Text section →

Note that the only significative coefficient corresponds to X2. This is not a big surprise because Logistic Regression is a linear model and left to itself it fails to detect a non linear boundary between the classes. Looking at the scatterplot you will realize why the output is this.


2026-01-21 Reached this point

What Remains to Be Done in this Model?

We can improve this model by addressing the non linearity of the class border in the \(X_1, X_2\) plane. To do that we can e.g. add an extra column with values of \(X_1^2\) and fit a second logistic model with that extra column. We can also drop \(X_4\) from the model: the result of the hypothesis test and the EDA plots indicate that \(X_4\) is not neeeded because knowing \(X_1\) determines it completely (see also the plot below).

These ideas belong to Feature Selection and Engineering. We will return to them in the following session, after we learn about a new type of model. But first we will deal with model performance measures.

Problem set →
- A) Answer these questions about the logistic regression passage:
(i) Which variable has the only significant coefficient?
(ii) What extra column does the passage suggest adding before fitting a second logistic model?
(iii) Which variable can be dropped from the model, and what determines it completely?
- B) Write the next part of the logistic regression passage, starting after its last sentence.
The records come from a different source than the logistic regression passage.

Recorded information →
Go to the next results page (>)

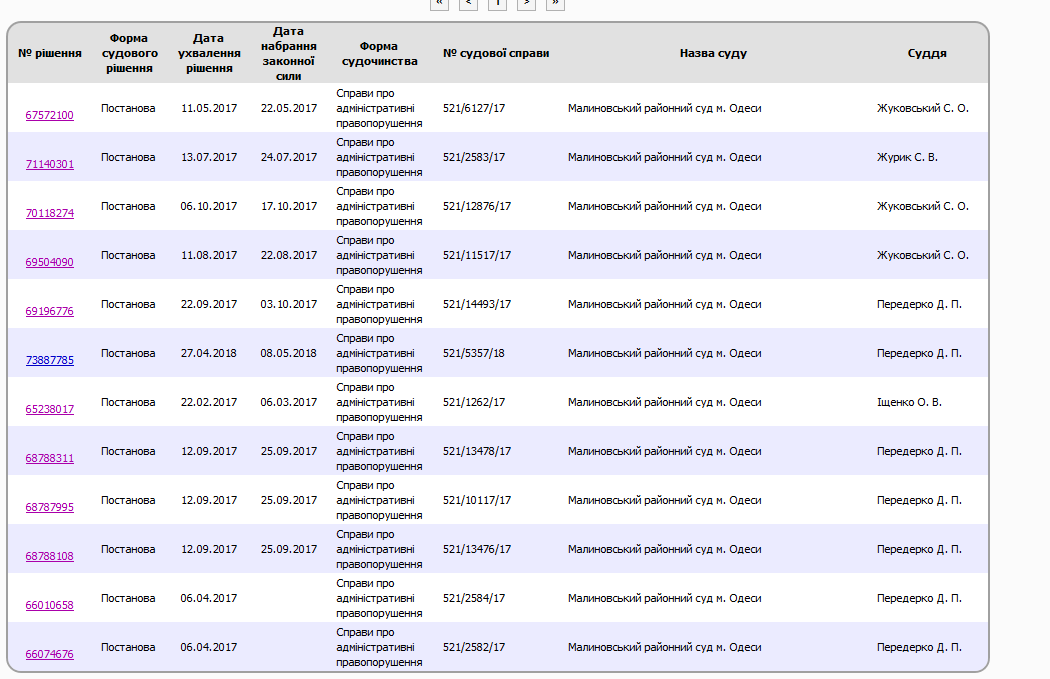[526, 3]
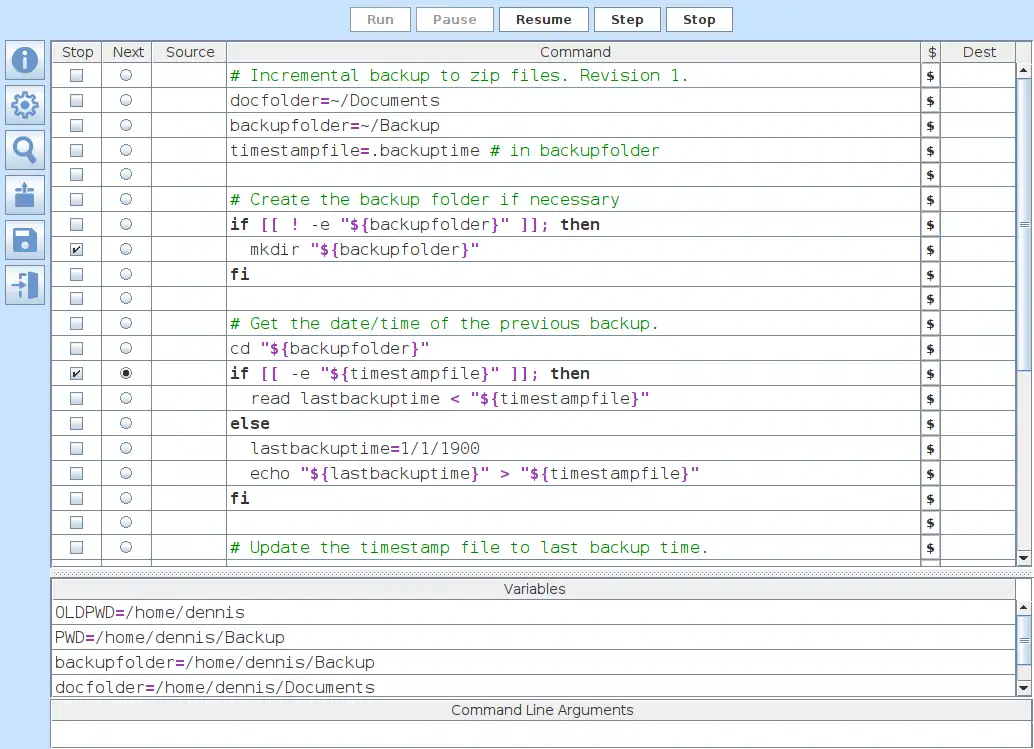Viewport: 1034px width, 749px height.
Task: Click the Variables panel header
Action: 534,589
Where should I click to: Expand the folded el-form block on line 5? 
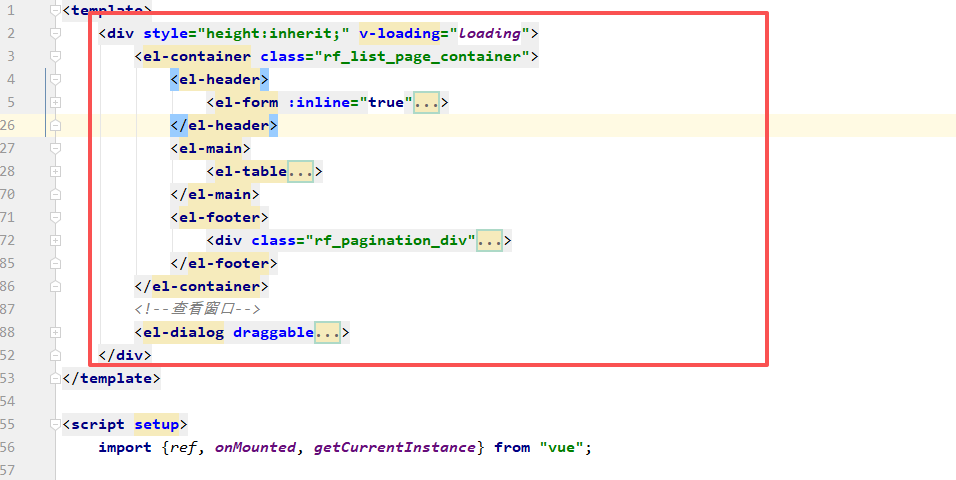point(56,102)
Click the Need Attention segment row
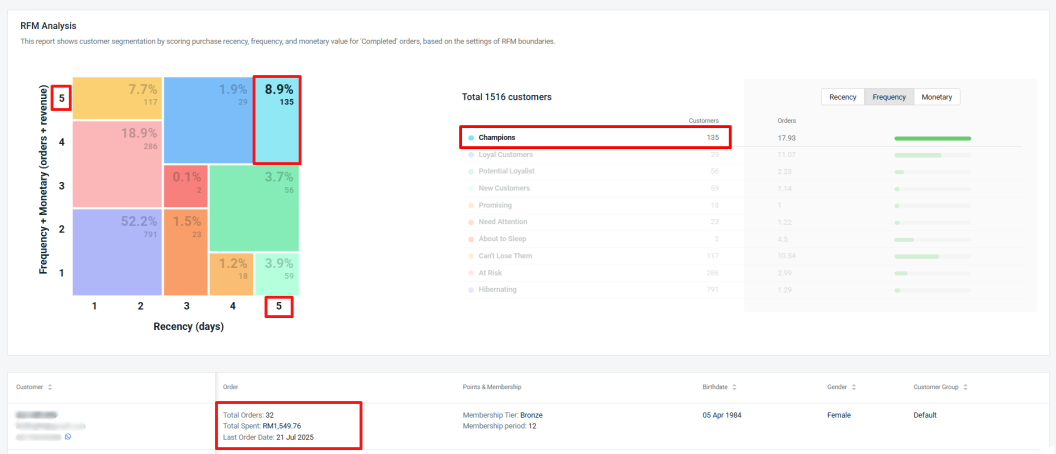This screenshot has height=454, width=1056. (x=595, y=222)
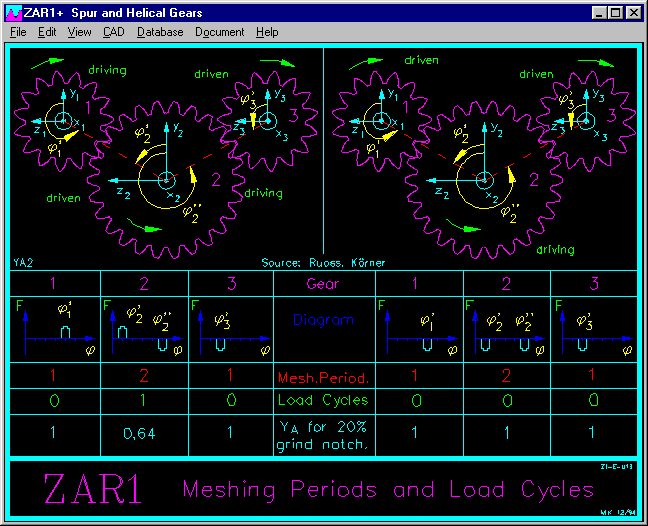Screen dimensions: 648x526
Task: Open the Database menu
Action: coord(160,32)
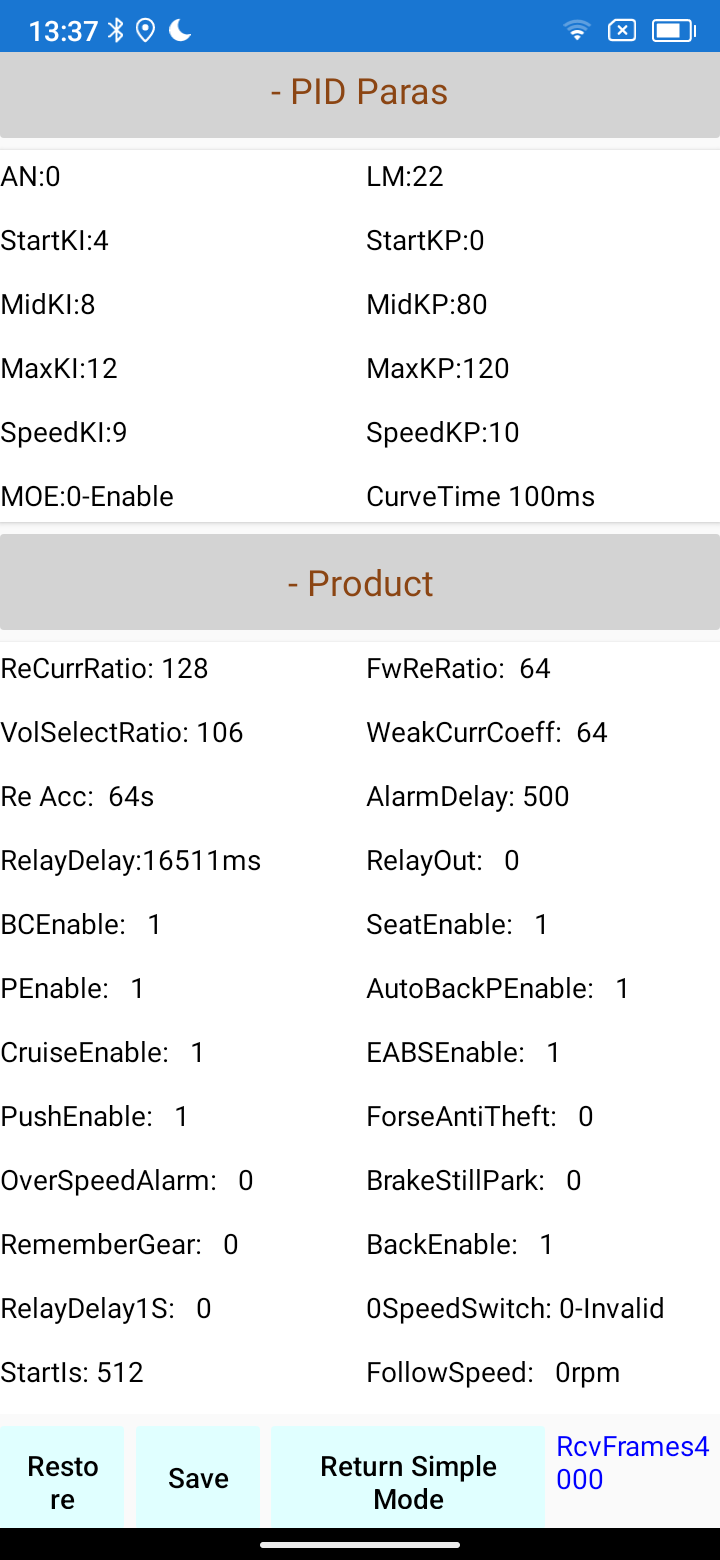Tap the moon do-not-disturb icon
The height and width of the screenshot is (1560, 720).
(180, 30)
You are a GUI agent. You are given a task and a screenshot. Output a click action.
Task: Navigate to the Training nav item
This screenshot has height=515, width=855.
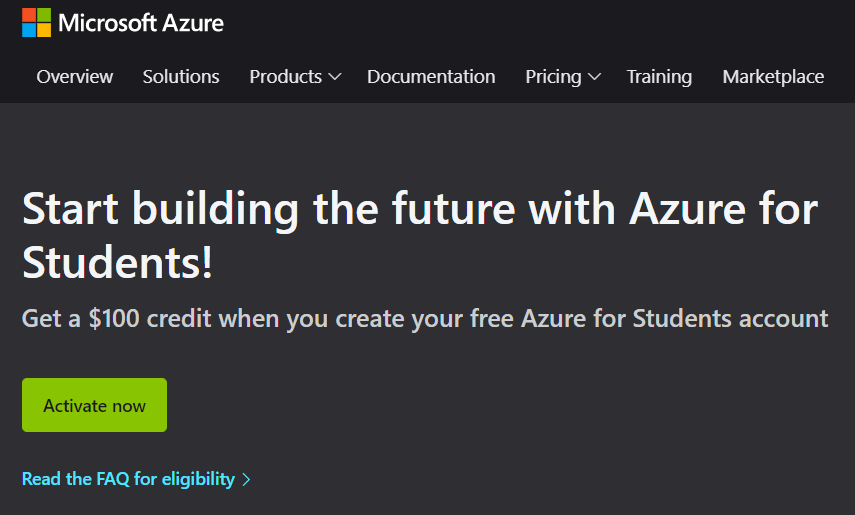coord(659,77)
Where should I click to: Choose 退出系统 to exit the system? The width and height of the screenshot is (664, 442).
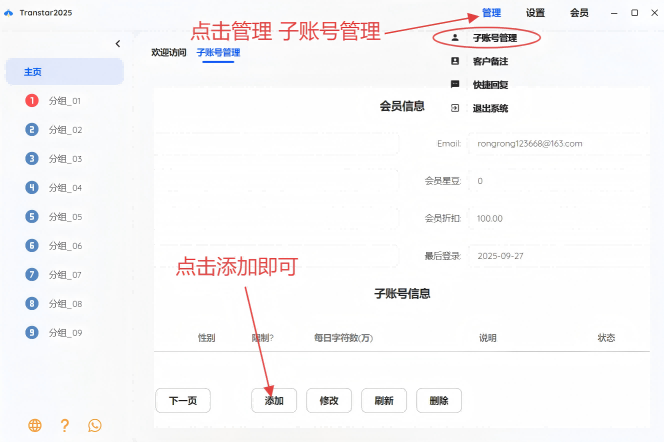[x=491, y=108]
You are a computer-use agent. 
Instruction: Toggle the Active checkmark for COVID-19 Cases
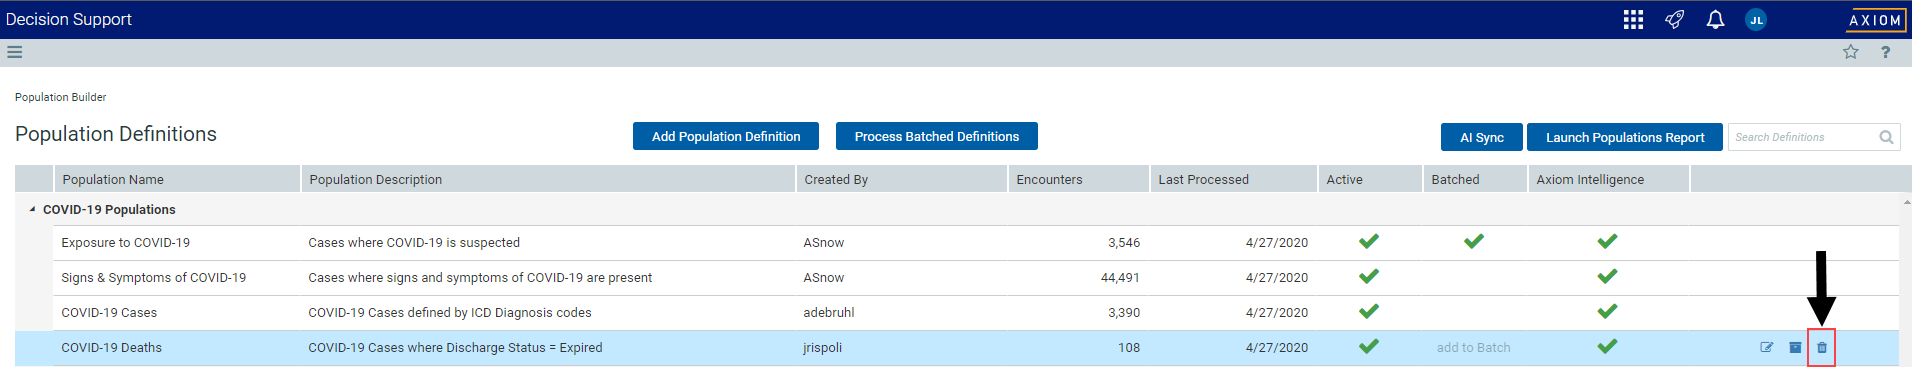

Task-by-task outputs →
- A)
(i) X2
(ii) A column with the values of X1 squared
(iii) X4 can be dropped, because knowing X1 determines it completely.

- B)
Hide the code
sns.set(rc={'figure.figsize':(10, 3)});
sns.boxplot(XTR, x = "X1", hue = "X4_A");
plt.show();plt.close(); 


Prediction and Model Performance Measures in Classification

Model Predictions

We have already fitted some models and so it is time to ask ourselves how good they are. And to measure their performance we need to look at the model predictions, using the methods provided by the pipeline. We store the predictions along with the train data (inputs and output) in a new dataframe; this will become handy when we need to compare models.

Hide the code
dfTR_eval = XTR.copy()
dfTR_eval['Y'] = YTR 
Probability (Soft) Predictions

Recall that the predictions of logistic models come in the form of probability estimates. We obtain them with the predict_proba method like this:

Hide the code
dfTR_eval['Y_LR_prob_neg'] = LogReg_pipe.predict_proba(XTR)[:, 0]
dfTR_eval['Y_LR_prob_pos'] = LogReg_pipe.predict_proba(XTR)[:, 1]
Exercise 006

Check the result exploring dfTR_eval with the head method.


Class (Hard) Predictions

To turn a probability prediction into a class prediction we need to set a threshold. For example, with a threshold of \(0.7\) we assign class \(Y = 1\) to every observation whose predicted probability for \(Y=1\) is greater or equal to \(0.7\). And of course we predict \(Y = 0\) for the remaining observations. We will discuss below how to choose that threshold.

The scikit-learn pipeline includes a predict method that uses a default \(0.5\) threshols to predict the class.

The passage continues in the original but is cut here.